### Problem
Gather every line in the material that contains the word "Task" and copy each one in full. Count a line only if the letters match in case.

--- BEGIN Record set ---

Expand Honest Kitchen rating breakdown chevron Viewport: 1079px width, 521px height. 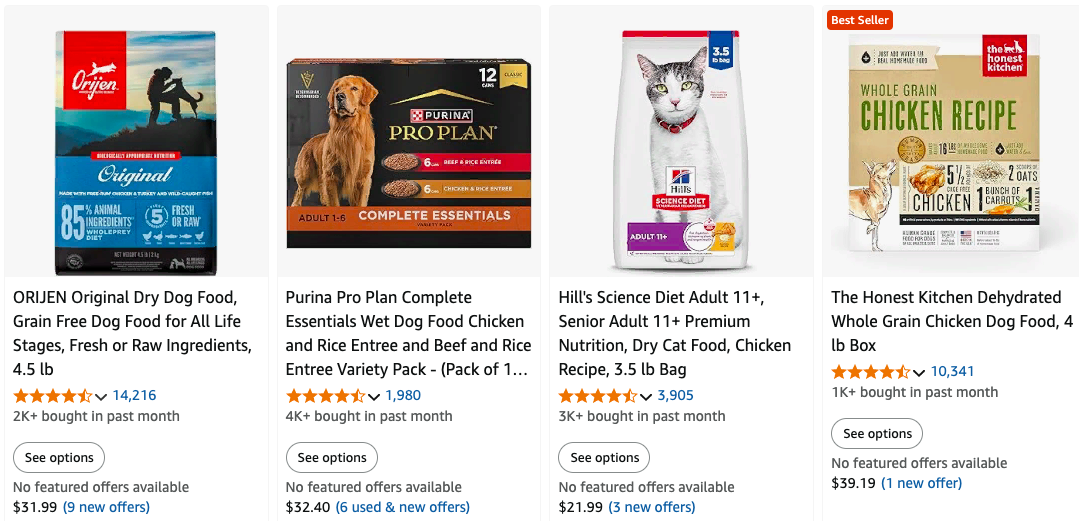(x=919, y=372)
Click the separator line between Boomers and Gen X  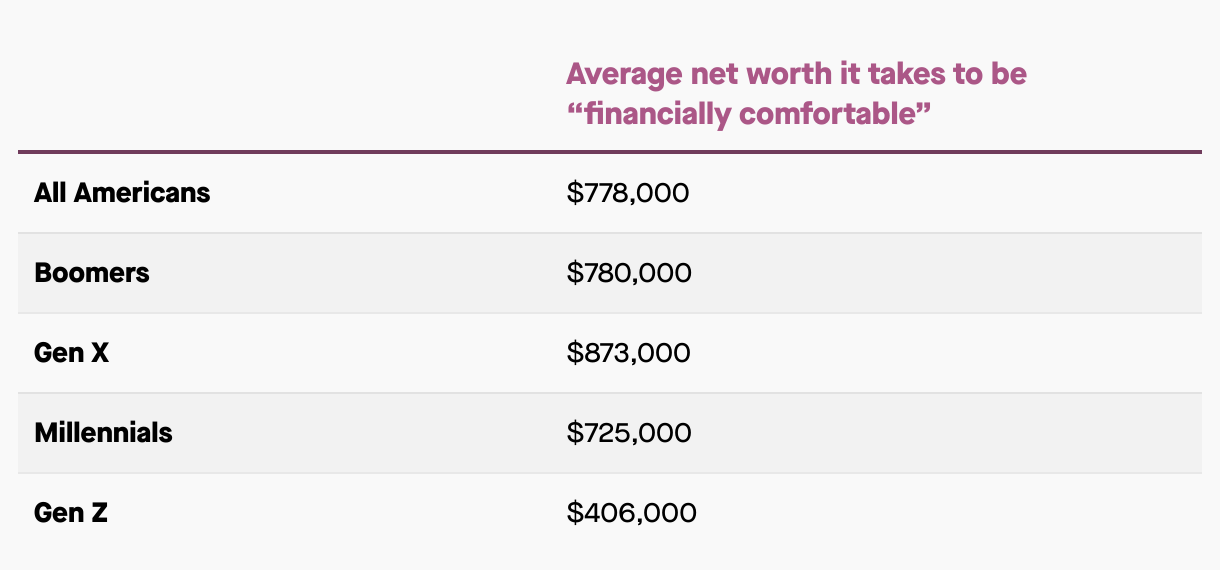[x=610, y=313]
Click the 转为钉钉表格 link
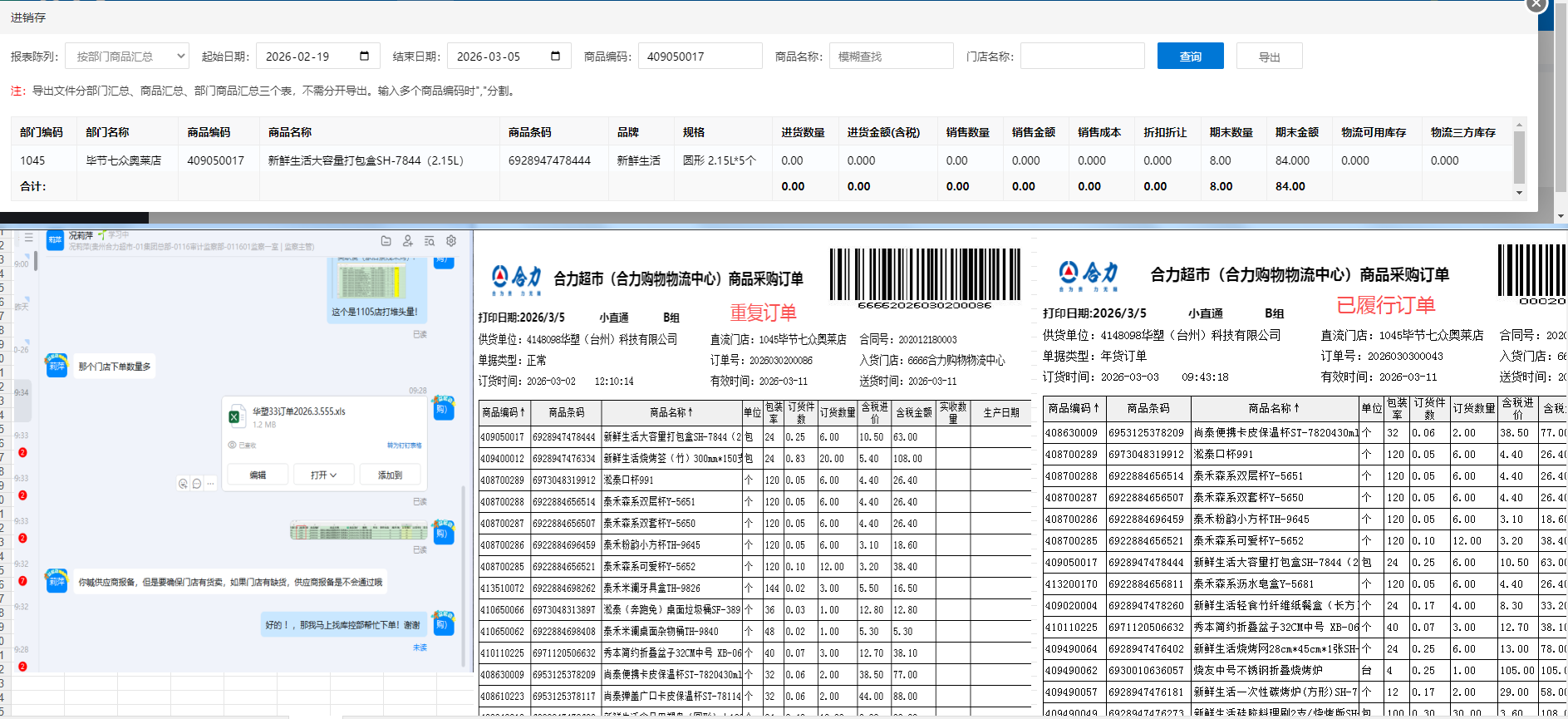 (x=404, y=446)
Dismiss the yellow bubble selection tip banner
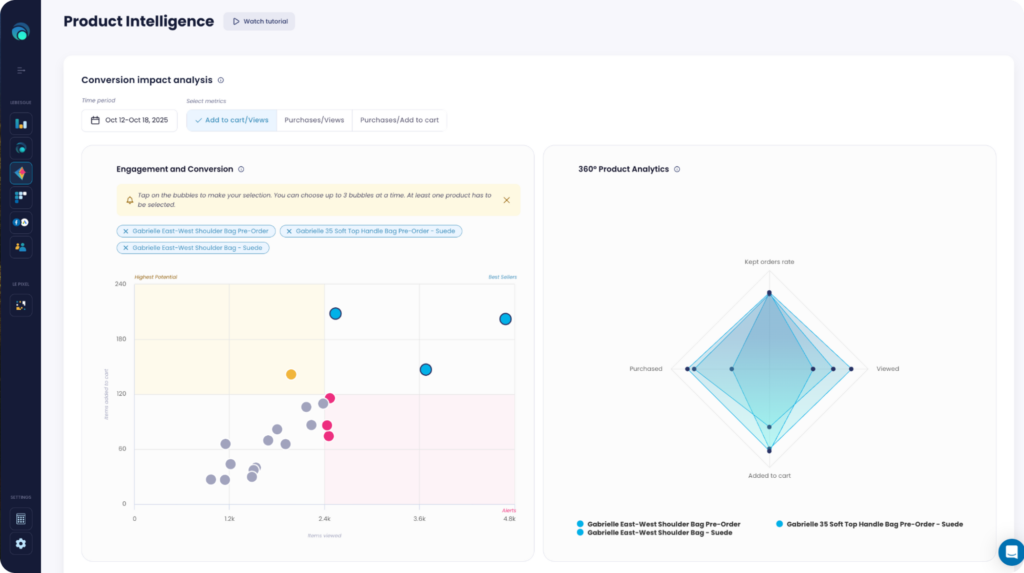 pos(506,200)
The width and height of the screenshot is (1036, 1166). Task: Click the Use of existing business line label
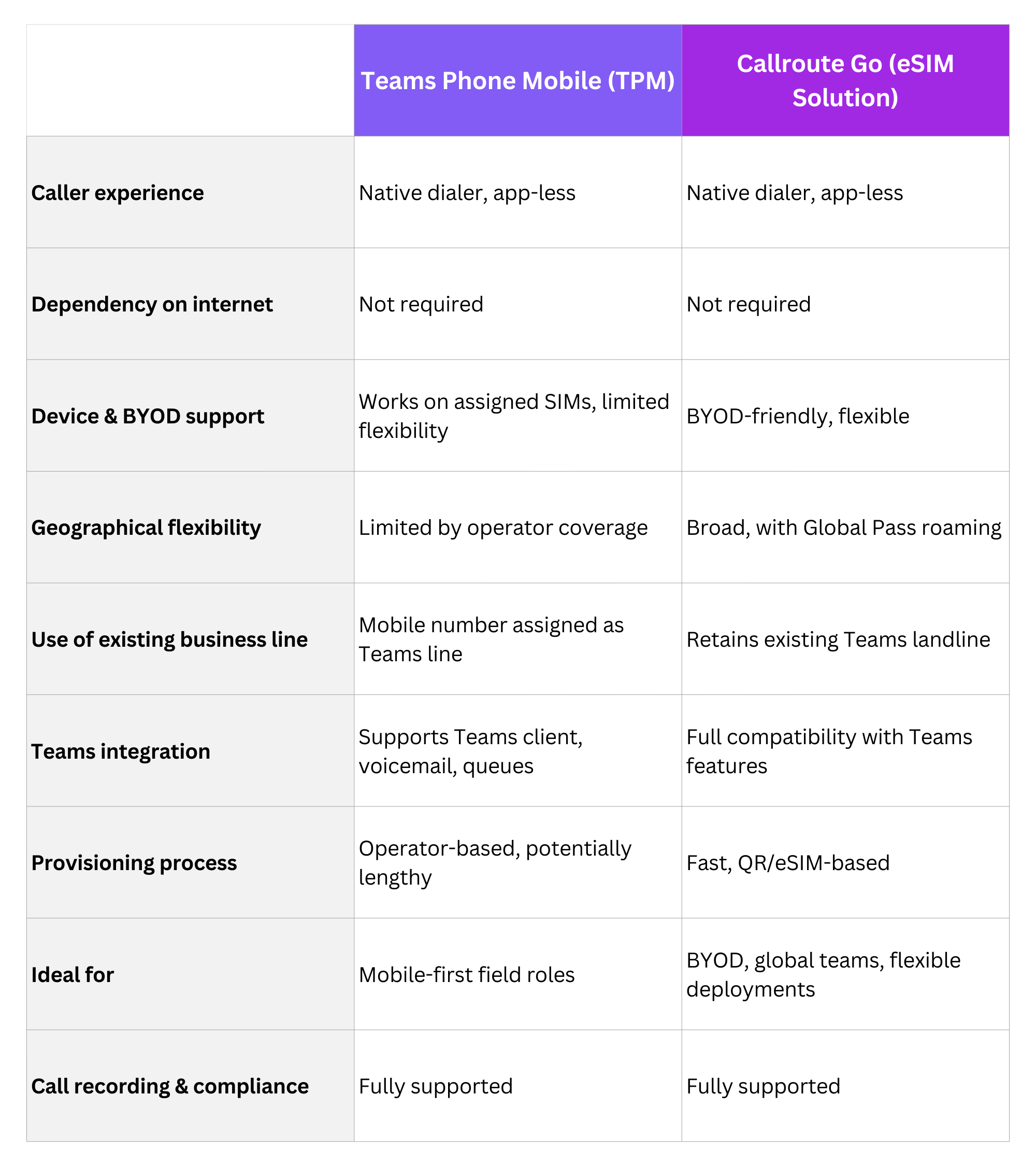[169, 639]
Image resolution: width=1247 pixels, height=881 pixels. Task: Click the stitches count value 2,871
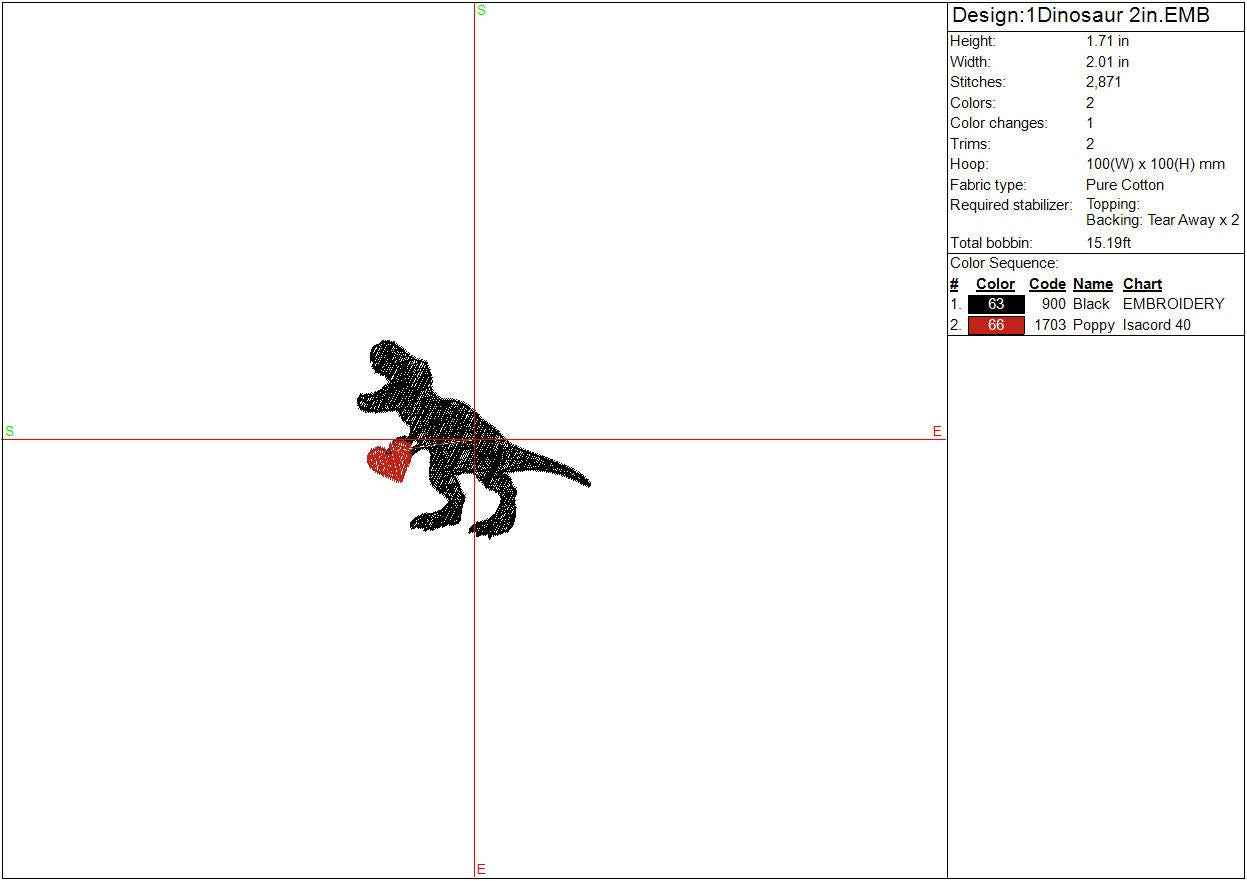point(1103,82)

--- END Record set ---

### Result of the exercise
The width and height of the screenshot is (1036, 1166). Task: Click the Use of existing business line label
Image resolution: width=1247 pixels, height=881 pixels. Task: Click the stitches count value 2,871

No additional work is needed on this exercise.